Re: [DISCUSSION] Removing the bypass semantic from the Coprocessor APIs

Posted by Josh Elser <el...@apache.org>.

Thanks all!

On 10/18/17 12:46 AM, Stack wrote:
> I was going to pick up on the bypass after HBASE-19007 lands, cleaning up
> our exposure of Master/RegionServerServices to Coprocessors (HBASE-19007
> was going bad for a good while but lots of contributors and good discussion
> and now I think we have it). Shouldn't be too much longer.
> 
> Its CP API so I was figuring it an alpha-4 item.
> 
> St.Ack
> 
> On Tue, Oct 17, 2017 at 6:56 PM, 张铎(Duo Zhang) <pa...@gmail.com>
> wrote:
> 
>> Fine. Let me change the title of HBASE-18770 and prepare a patch there.
>>
>> May still a week or two before alpha4 I think. The scan injection, and
>> flush/compaction trigger/track API is still unstable...
>>
>> 2017-10-18 6:12 GMT+08:00 Josh Elser <el...@apache.org>:
>>
>>> (catching up here)
>>>
>>> I'm glad to see you fine folks came to a conclusion around a
>> reduced-scope
>>> solution (correct me if I'm wrong). "Some" bypass mechanism would stay
>> for
>>> preXXX methods, and we'd remove it for the other methods? What exactly
>> the
>>> "bypass API" would be is up in the air, correct?
>>>
>>> Duo -- maybe you could put the "current plan" on HBASE-18770 since
>>> discussion appears to have died down?

........

TASKS AND EXERCISES:
1 – Duplicate the passage of the coprocessor bypass thread between "Re: [DISCUSSION] Removing" and "too much longer.", inclusive.
2 – In the coprocessor bypass thread, which issue does Duo Zhang say he will retitle and prepare a patch in?
3 – Take the coprocessor bypass thread further from its last line.
The listing has no role in this work.

Listing of pointing records for screenshots and pages:
........

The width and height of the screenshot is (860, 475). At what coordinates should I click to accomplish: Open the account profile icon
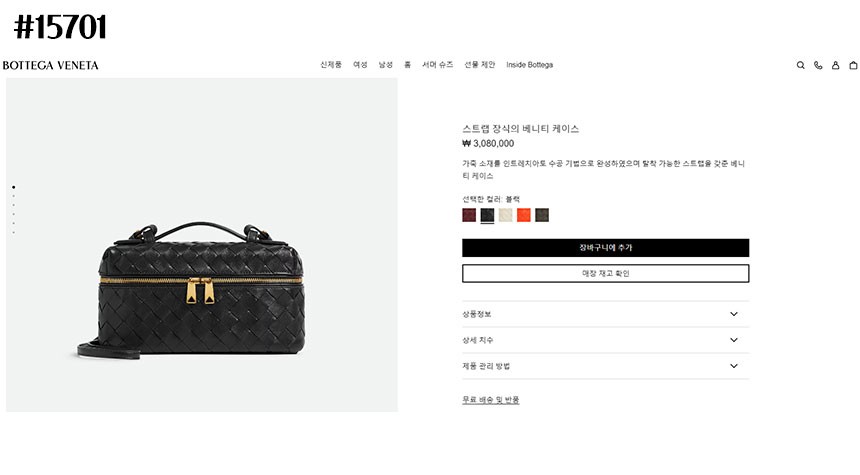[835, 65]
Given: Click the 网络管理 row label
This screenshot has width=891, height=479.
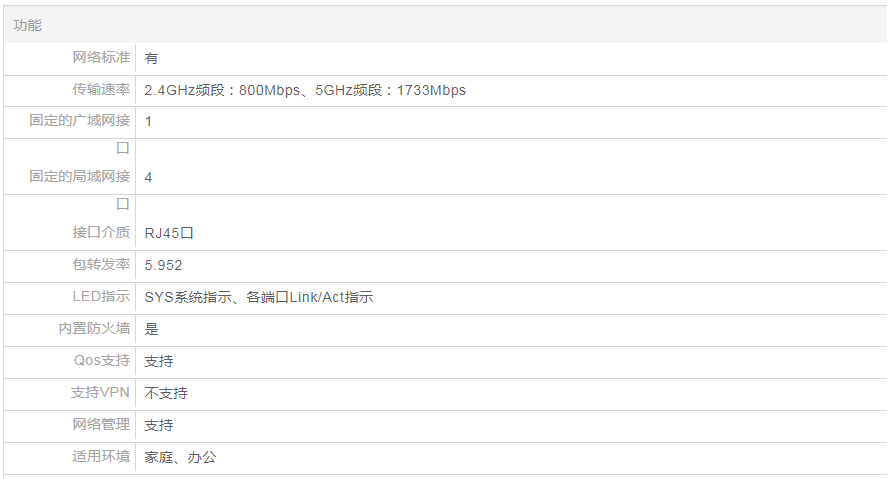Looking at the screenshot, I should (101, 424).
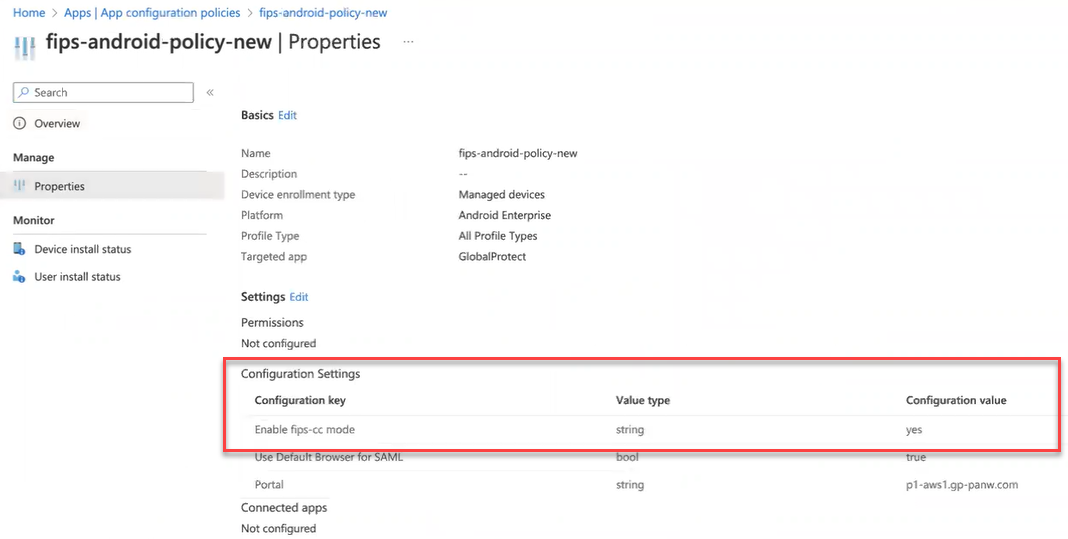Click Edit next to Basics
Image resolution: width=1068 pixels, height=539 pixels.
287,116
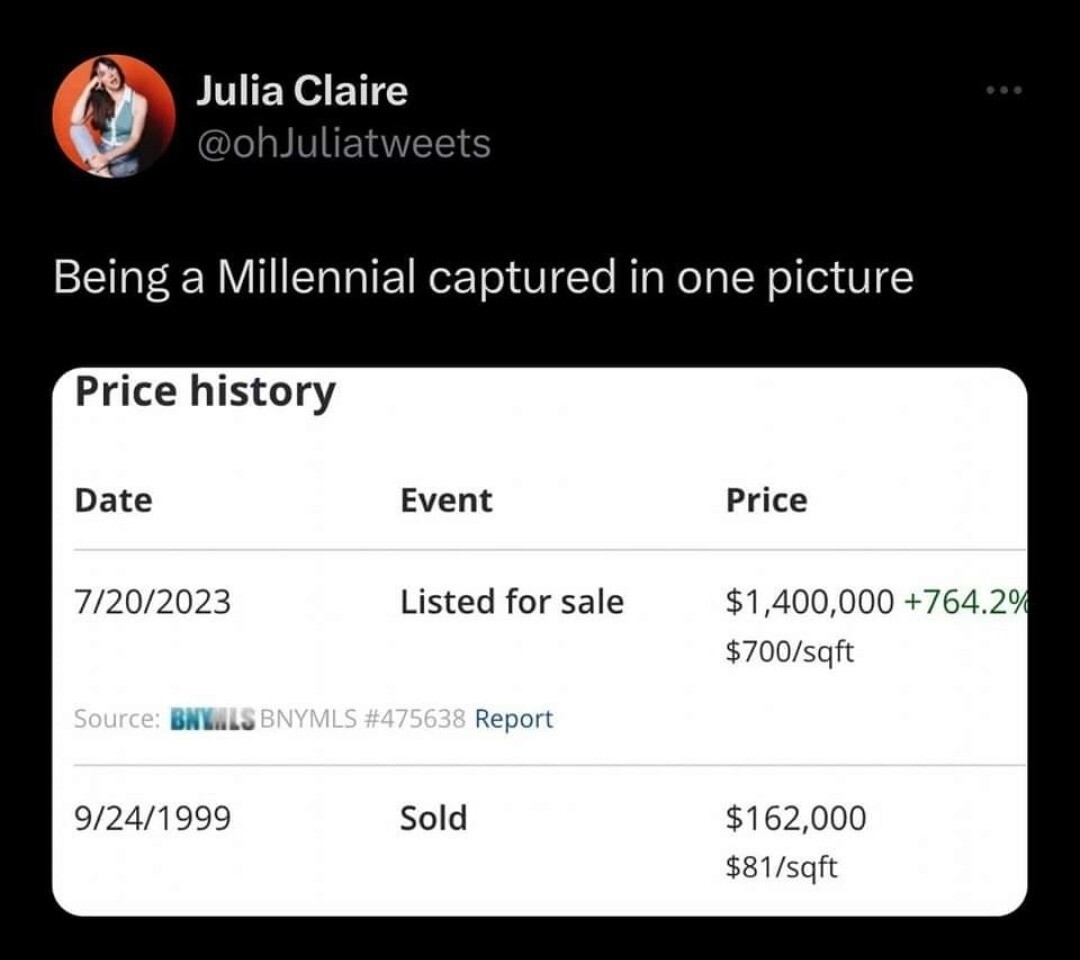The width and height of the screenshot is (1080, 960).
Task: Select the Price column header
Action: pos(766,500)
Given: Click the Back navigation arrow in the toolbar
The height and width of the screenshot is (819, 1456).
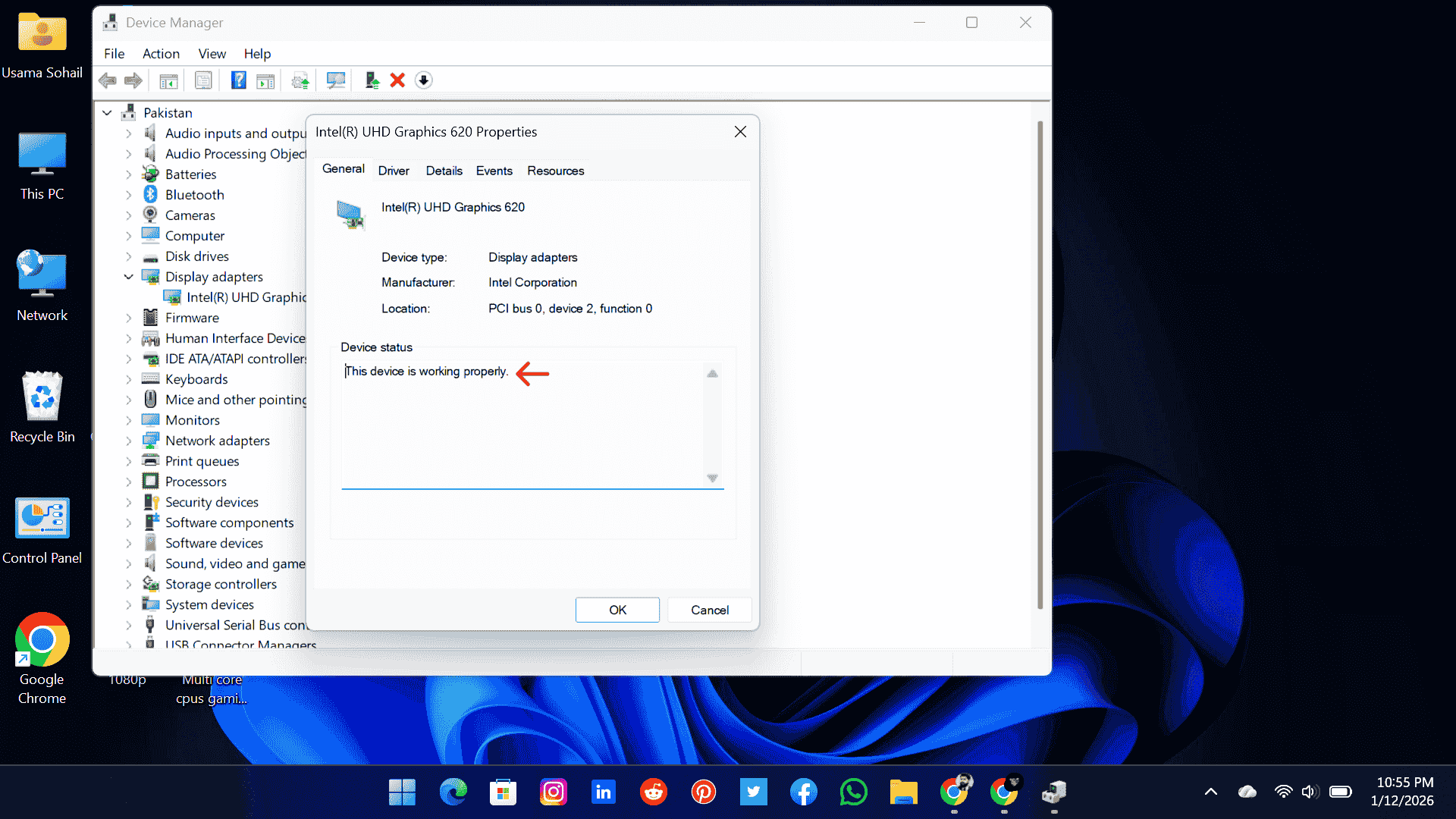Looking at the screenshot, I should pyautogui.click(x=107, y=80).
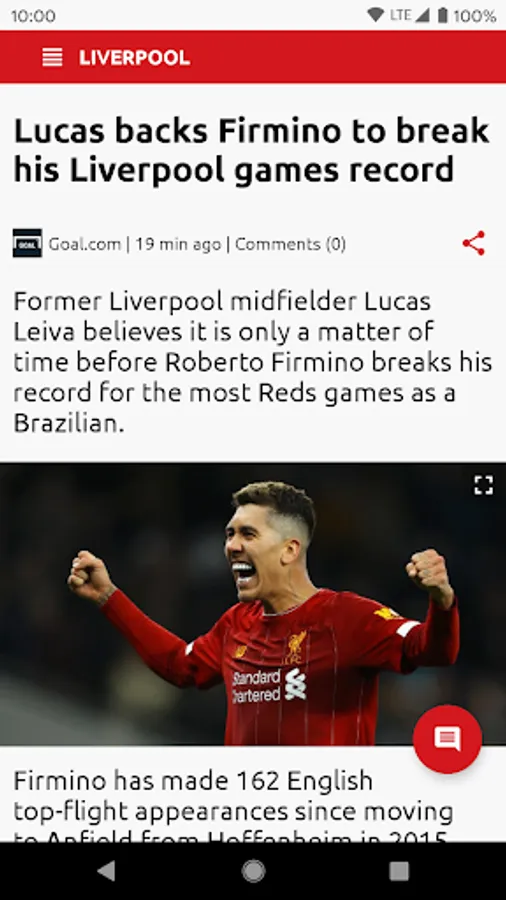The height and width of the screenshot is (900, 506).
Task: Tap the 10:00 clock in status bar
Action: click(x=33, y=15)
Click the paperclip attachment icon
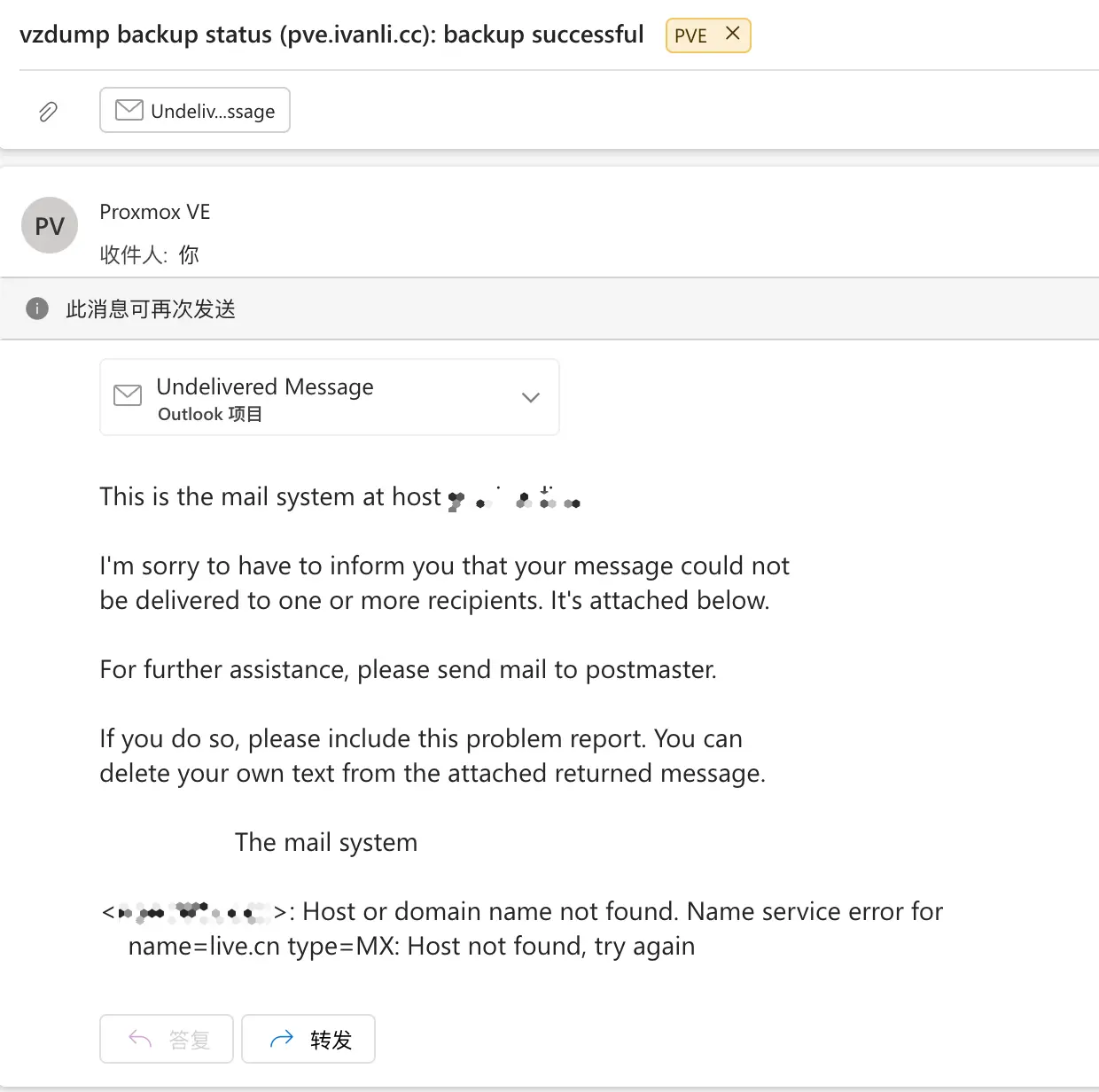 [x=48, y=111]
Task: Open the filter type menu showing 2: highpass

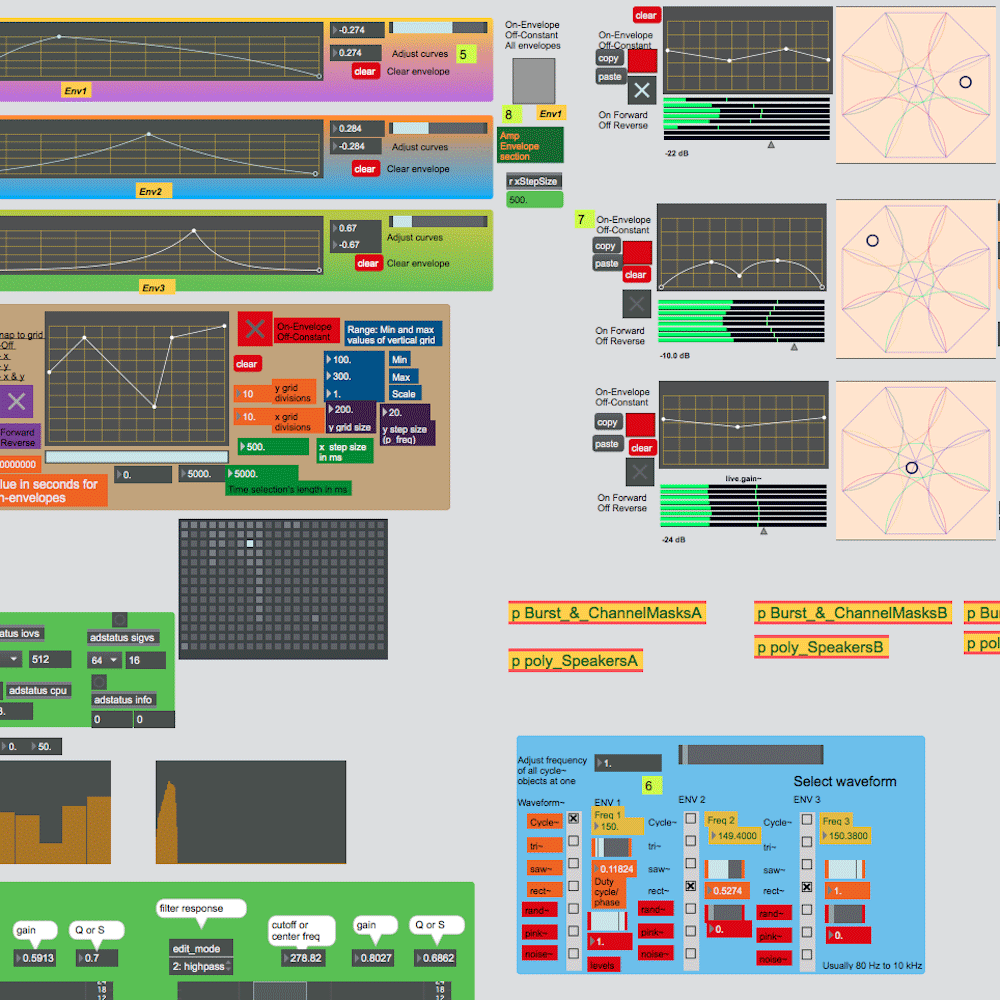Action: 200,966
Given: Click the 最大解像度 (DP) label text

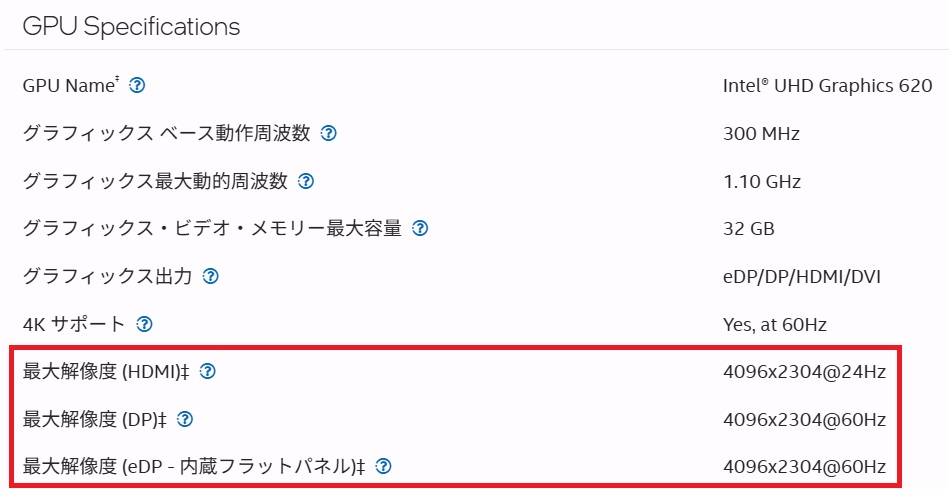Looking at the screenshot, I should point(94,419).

........

EXPECTED ANSWERS:
1 –
Re: [DISCUSSION] Removing the bypass semantic from the Coprocessor APIs

Posted by Josh Elser <el...@apache.org>.

Thanks all!

On 10/18/17 12:46 AM, Stack wrote:
> I was going to pick up on the bypass after HBASE-19007 lands, cleaning up
> our exposure of Master/RegionServerServices to Coprocessors (HBASE-19007
> was going bad for a good while but lots of contributors and good discussion
> and now I think we have it). Shouldn't be too much longer.

2 – HBASE-18770

3 –
>>>
>>> I was originally lamenting yet another big, sweeping change to CPs when I
>>> had expected alpha-4 to have already landed. But, let me play devil's
>>> advocate: is this something we still think is critical to do in alpha-4?
>> I
>>> can respect wanting to get address all of these smells, but I'd be worry
>> it
>>> delays us further.
>>>
>>>
>>> On 10/11/17 9:53 PM, 张铎(Duo Zhang) wrote:
>>>
>>>> Creating an exception is expensive so if it is not suggested to do it
>> in a
>>>> normal case. A common trick is to create a global exception instance,
>> and
>>>> always throw it to avoid creating every time but I think it is more
>>>> friendly to just use a return value?
>>>>
>>>> And for me, the bypass after preXXX for normal region operations just
>>>> equals to a 'cancel', which is very clear and easy to understand, so I
>>>> think it is OK to add bypass support for them. And also for compaction
>> and
>>>> flush, it is OK to give CP users the ability to cancel the operation as
>>>> the
>>>> semantic is clear, although I'm not sure how CP users would use this
>>>> feature.
>>>>
>>>> In general, I think we can provide bypass/cancel support in preXXX
>> methods
>>>> where it is the very beginning of an operation.
>>>>
>>>> Thanks.
>>>>
>>>> 2017-10-12 3:10 GMT+08:00 Andrew Purtell <ap...@apache.org>:
>>>>
>>>> On Phoenix Increment by-pass, an ornery item is that Phoenix wants to
>> use
>>>>>>
>>>>> its long encoding writing Increments. Not sure how we'd do that,
>>>>> selectively.
>>>>>
>>>>> If we can handle the rest of the trouble that you observed:
>>>>>
>>>>> 1) Lack of recognition and identification of when the key value to
>>>>> increment doesn't exist
>>>>> 2) Lack of the ability to set the timestamp of the updated key value.
>>>>>
>>>>> then they might be able to make it work. Perhaps a conversion from
>> HBase
>>>>> native to Phoenix LONG encoding when processing results, in the
>> wrapping
>>>>> scanner, informed by schema metadata.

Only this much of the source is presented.